YOUR INSTRUCTIONS. The line containing "The height and width of the screenshot is (752, 833)." marks where to begin. Write out that line and every line after it exactly, through the last line below.

[[ PROVIDED ENTRIES open ]]

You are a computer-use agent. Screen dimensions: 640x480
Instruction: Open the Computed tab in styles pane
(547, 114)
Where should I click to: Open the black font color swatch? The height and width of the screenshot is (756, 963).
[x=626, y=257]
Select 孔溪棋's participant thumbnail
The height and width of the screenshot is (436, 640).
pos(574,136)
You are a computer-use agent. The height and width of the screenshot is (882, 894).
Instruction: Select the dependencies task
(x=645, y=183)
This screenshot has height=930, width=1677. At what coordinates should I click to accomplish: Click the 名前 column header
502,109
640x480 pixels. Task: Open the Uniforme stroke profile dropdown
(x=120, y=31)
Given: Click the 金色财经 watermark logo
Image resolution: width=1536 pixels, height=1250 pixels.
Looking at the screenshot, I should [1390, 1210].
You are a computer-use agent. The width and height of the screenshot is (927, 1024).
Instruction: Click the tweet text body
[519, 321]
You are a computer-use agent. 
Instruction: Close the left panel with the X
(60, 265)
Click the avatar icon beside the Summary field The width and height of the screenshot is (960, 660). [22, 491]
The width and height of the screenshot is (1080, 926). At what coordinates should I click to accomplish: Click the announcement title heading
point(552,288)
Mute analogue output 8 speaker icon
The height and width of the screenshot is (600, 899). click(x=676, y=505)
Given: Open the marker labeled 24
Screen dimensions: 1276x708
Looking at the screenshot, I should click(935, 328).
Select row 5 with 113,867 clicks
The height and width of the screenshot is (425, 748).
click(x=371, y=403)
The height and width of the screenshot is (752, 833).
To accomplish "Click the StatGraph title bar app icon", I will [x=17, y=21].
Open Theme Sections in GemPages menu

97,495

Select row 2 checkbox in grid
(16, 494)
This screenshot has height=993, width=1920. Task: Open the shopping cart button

[[ PROVIDED ENTRIES closed ]]

WRITTEN REPLY.
The height and width of the screenshot is (752, 833).
To accomplish "Click the StatGraph title bar app icon", I will [x=17, y=21].
Open Theme Sections in GemPages menu

97,495

Select row 2 checkbox in grid
(16, 494)
This screenshot has height=993, width=1920. Task: Open the shopping cart button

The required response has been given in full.